INSTRUCTIONS FOR THE TASK
Word-for-word repetition of the records below is needed, but only from the line holding "Given: Expand Other Locations in the sidebar" through the final line, with pictures excluded.

+++++

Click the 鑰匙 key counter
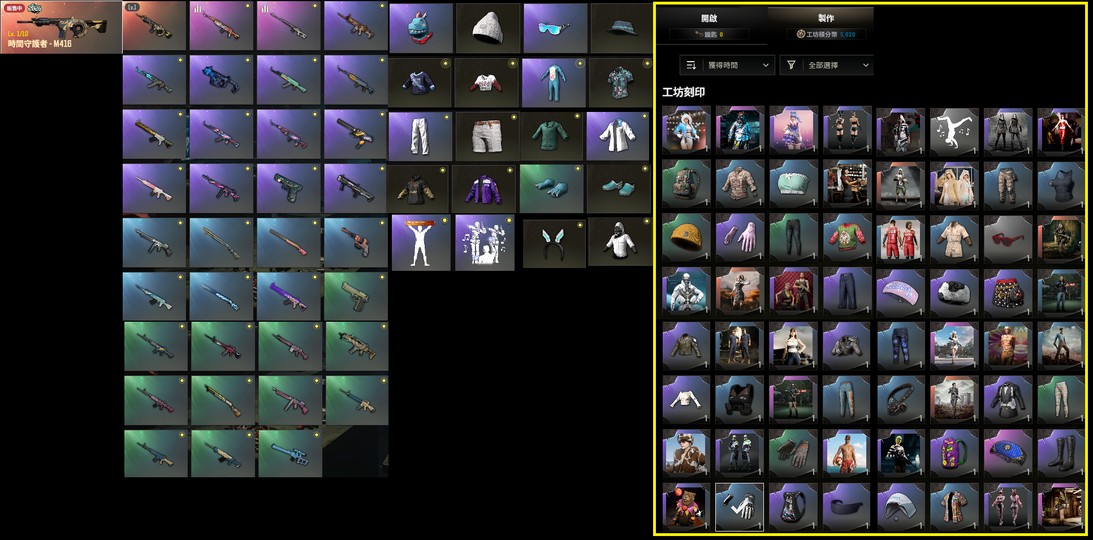This screenshot has height=540, width=1093. coord(709,33)
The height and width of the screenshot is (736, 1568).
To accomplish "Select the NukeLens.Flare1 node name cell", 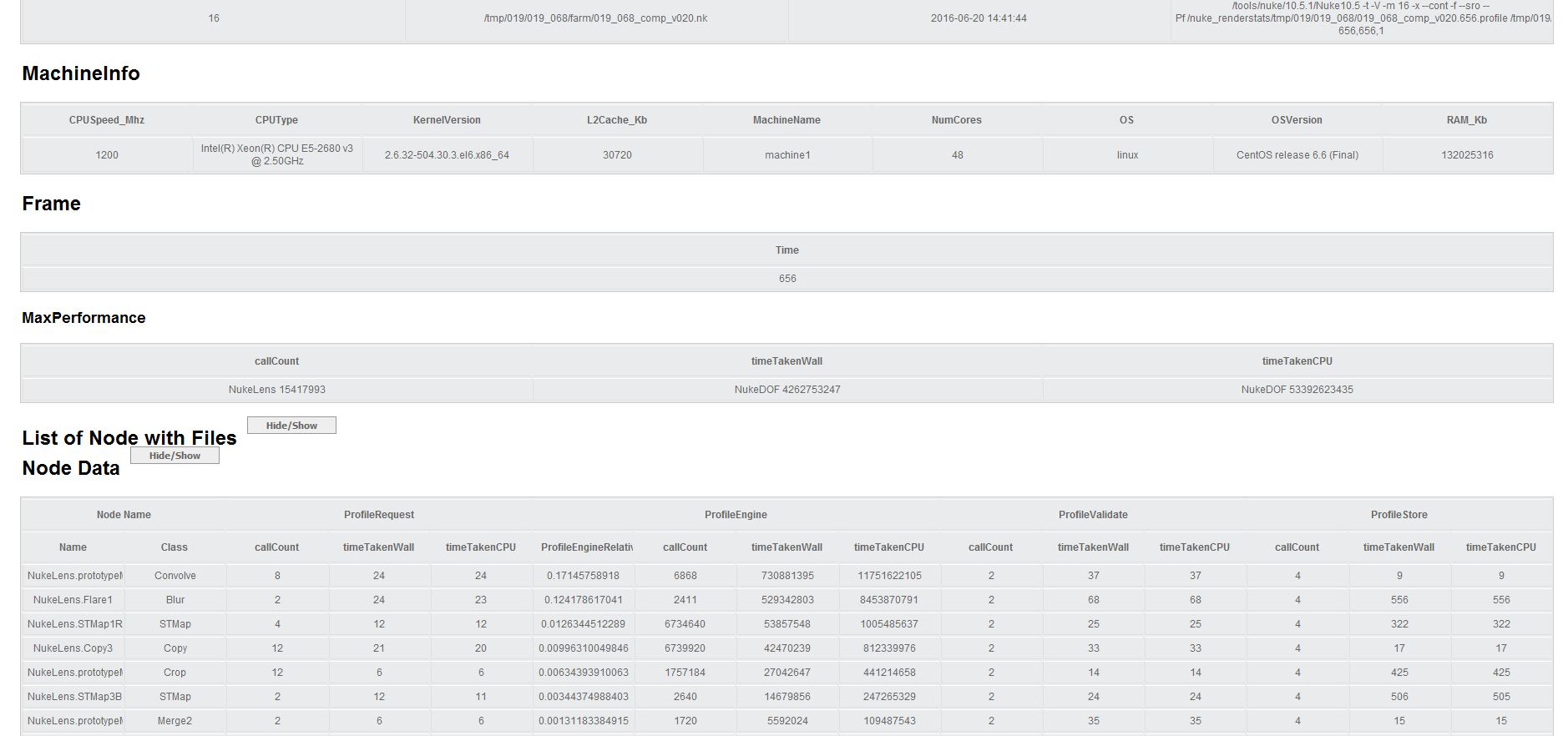I will click(x=73, y=600).

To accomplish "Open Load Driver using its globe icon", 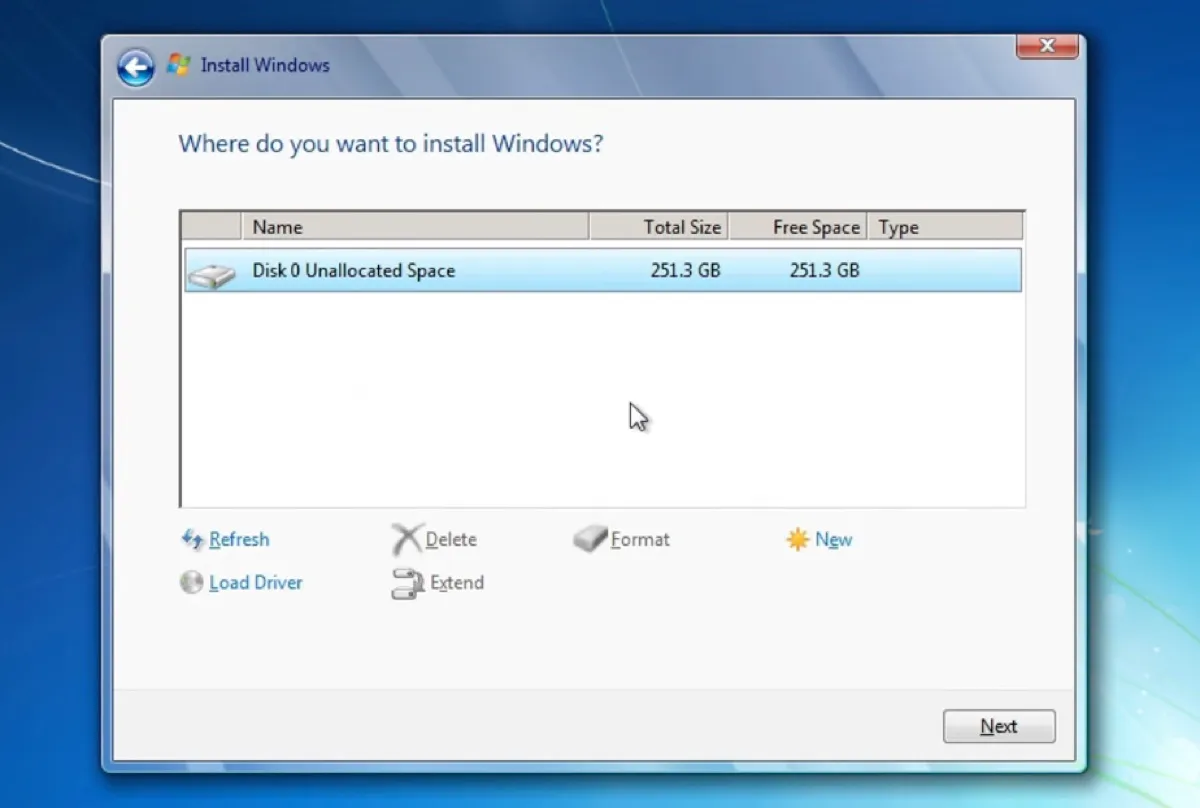I will (190, 582).
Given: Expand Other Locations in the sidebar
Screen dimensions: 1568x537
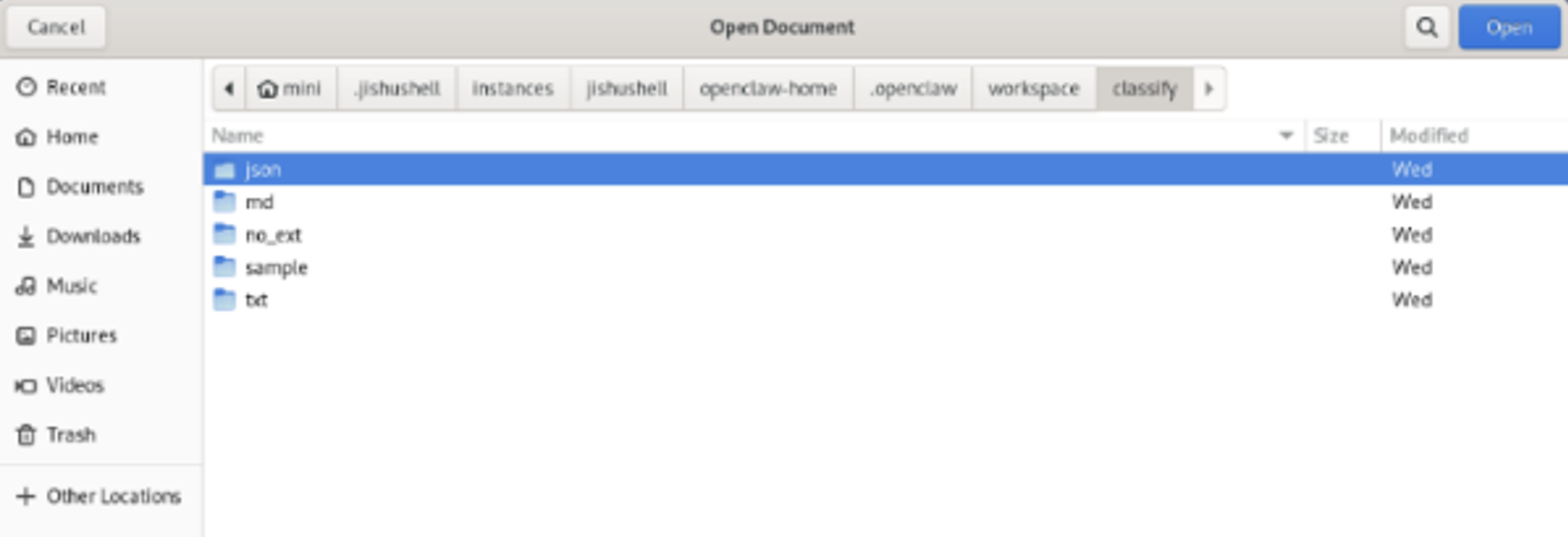Looking at the screenshot, I should click(x=113, y=497).
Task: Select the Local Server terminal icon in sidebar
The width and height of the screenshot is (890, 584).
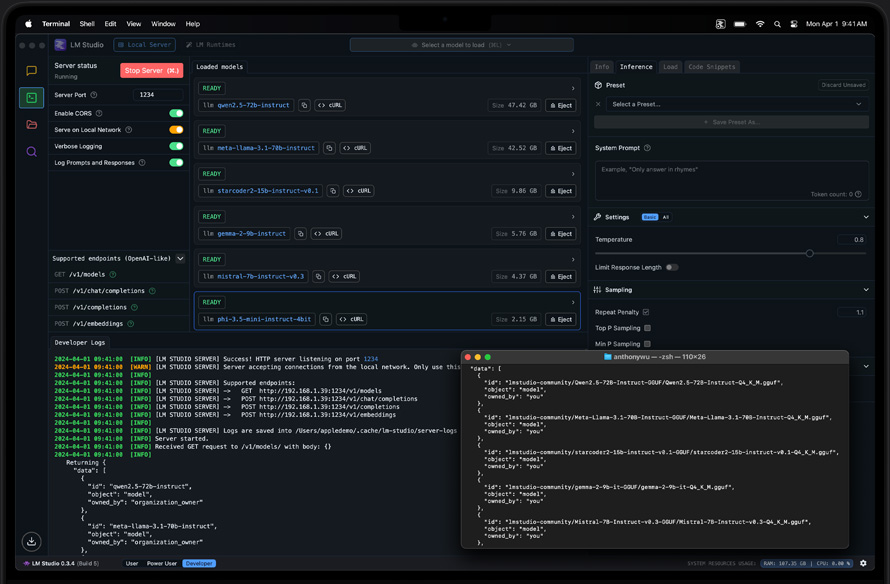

+++++

TASK ANSWER
Given: Expand Other Locations in the sidebar
Screen dimensions: 1568x537
Looking at the screenshot, I should click(x=113, y=497).
Task: Select the Local Server terminal icon in sidebar
The width and height of the screenshot is (890, 584).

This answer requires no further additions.